Crise politique au Sénégal : Sonko rejette les amendements de Diomaye Faye sur les crédits spéciaux

Une guerre d’influence s’installe entre l’exécutif et le législatif au Sénégal, où chaque texte de loi devient un champ de bataille politique. Les amendements proposés par le gouvernement sont systématiquement contestés par les députés, plongeant les institutions dans une impasse procédurale.
Les tensions entre le palais présidentiel et l’Assemblée nationale s’aggravent. Après les débats houleux autour de la déclaration de patrimoine, une nouvelle bataille s’est engagée hier en commission technique. L’objet du conflit ? Une proposition de loi encadrant les crédits spéciaux. Le gouvernement, dirigé par Bassirou Diomaye Faye, a tenté d’imposer des amendements majeurs, mais tous ont été balayés par les députés du parti Pastef. La semaine prochaine, lors de la séance plénière, l’article 82 pourrait à nouveau être brandi par le ministre de la Justice, Me Moussa Sarr, pour forcer un vote bloqué.

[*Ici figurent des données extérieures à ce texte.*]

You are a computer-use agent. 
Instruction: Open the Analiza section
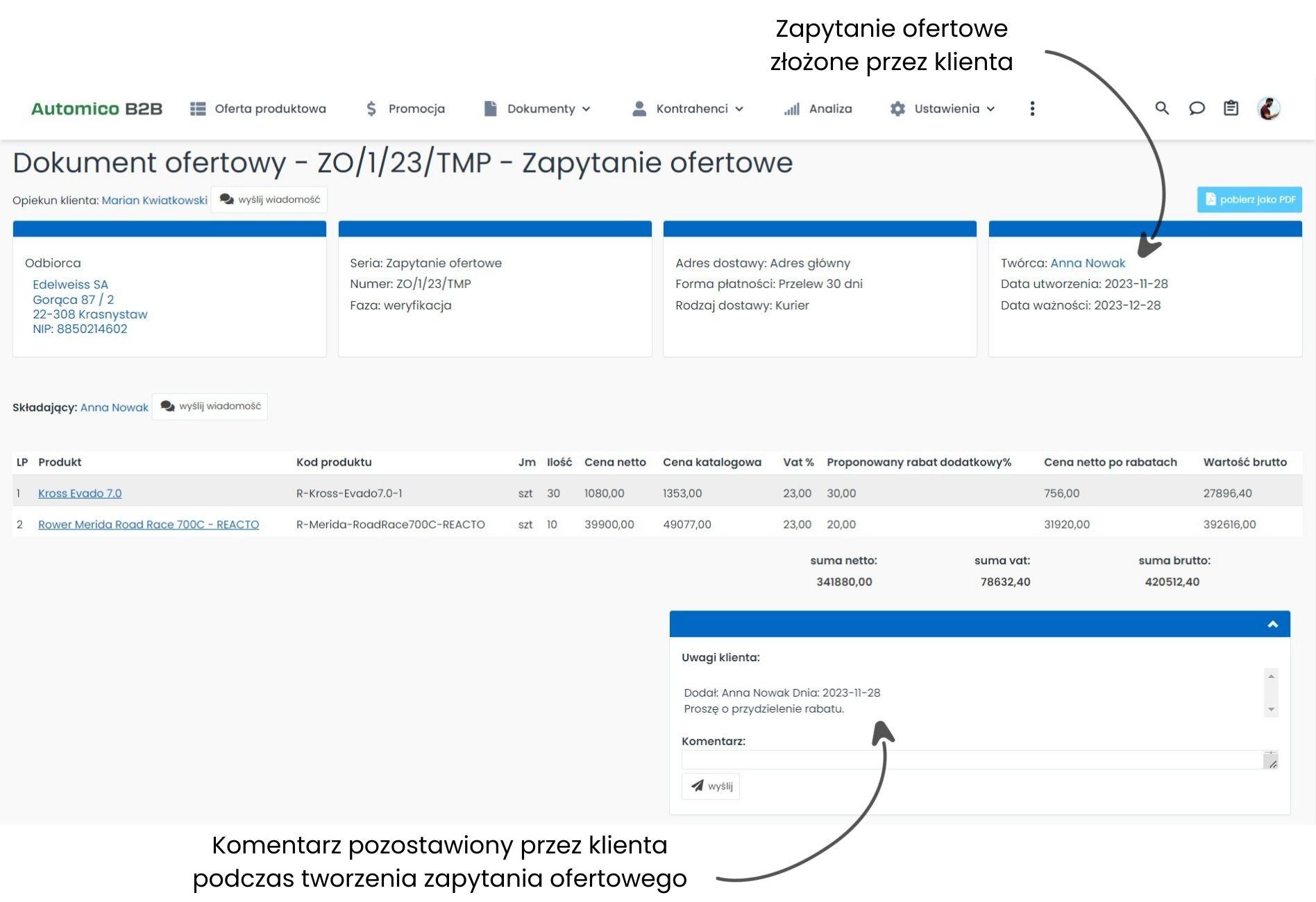[x=818, y=109]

Diomaye Faye contourne la procédure : Me Moussa Sarr remplace Cheikh Diba en commission
La commission des Finances et du Contrôle budgétaire, présidée par Chérif Ahmed Dicko, était chargée d’examiner la proposition de loi déposée par Guy Marius Sagna, Mame Diarra Bèye et Alphonse Mané Sambou. Selon les règles, c’est le ministre de l’Économie, Cheikh Diba, qui aurait dû représenter l’exécutif. Pourtant, à la dernière minute, Bassirou Diomaye Faye a signé un décret d’intérim pour envoyer Me Moussa Sarr, ministre de la Justice, à sa place. Ce changement de dernière minute n’est pas passé inaperçu : le décret, daté du 7 août, soit une semaine avant la réunion, a suscité de nombreuses interrogations.

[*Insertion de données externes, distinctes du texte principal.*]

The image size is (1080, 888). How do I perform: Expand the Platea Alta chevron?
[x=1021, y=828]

Les travaux ont débuté vers 15h sous la présidence de Chérif Ahmed Dicko. Dès son intervention, Me Moussa Sarr a pointé du doigt des incohérences dans le texte initial. Il a ensuite déposé six amendements visant à élargir l’application des crédits spéciaux. Face à cette offensive législative, les députés de Pastef ont demandé une suspension des débats, qui leur a été accordée. Après des échanges tendus, les parlementaires sont revenus en séance, mais leur réponse fut sans appel : aucun des six amendements n’a été retenu.
Tous les amendements du gouvernement rejetés par les députés Pastef
Contrairement à la séance précédente, où un amendement du ministre de la Justice avait été accepté, cette fois, les députés de Pastef ont opposé un refus catégorique. Seul l’amendement d’Alphonse Mané Sambou a été adopté. Celui-ci propose de renforcer le contrôle parlementaire sur les crédits spéciaux en confiant cette mission exclusive à la Commission des Finances et du Contrôle budgétaire. Le texte initial parlait simplement d’un contrôle parlementaire sans précision.

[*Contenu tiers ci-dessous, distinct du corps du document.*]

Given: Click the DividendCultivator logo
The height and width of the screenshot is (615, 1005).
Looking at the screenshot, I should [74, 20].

Parmi les six amendements rejetés, l’un visait à étendre l’application des crédits spéciaux aux budgets de la présidence de la République, de l’Assemblée nationale et de la Primature. Une autre modification contestée concernait la définition même des crédits spéciaux. Le gouvernement souhaitait y inclure des dépenses liées à la préservation de l’ordre social, aux valeurs africaines de solidarité ou encore aux situations d’urgence humanitaire, ce qui a été vivement critiqué par les députés.
Un désaccord persistant sur la définition et le contrôle des crédits spéciaux
Dans la proposition initiale, les crédits spéciaux devaient être réservés aux dépenses liées à la défense nationale, à la sécurité intérieure et extérieure ainsi qu’aux activités de renseignement. Le gouvernement a tenté d’élargir ce champ à des notions plus floues comme la cohésion sociale ou la stabilité nationale, suscitant des débats houleux. Sur le plan du contrôle, le gouvernement défendait un système classique basé sur les lois et règlements en vigueur, tandis que les députés prônaient un contrôle strict mené par la Commission des Finances.
Malgré ces divergences, la proposition de loi des députés Pastef a finalement été adoptée en commission. La bataille ne s’arrête pas là : la séance plénière prévue la semaine prochaine s’annonce tout aussi tendue. Le gouvernement, déterminé, devrait réintroduire ses amendements, qui seront à nouveau rejetés par les députés. Ousmane Sonko, président de l’Assemblée nationale, a d’ores et déjà prévenu qu’il s’opposerait au vote bloqué, sauf dans le cas d’un projet de loi. Une nouvelle saisine du Conseil constitutionnel pourrait donc être inévitable.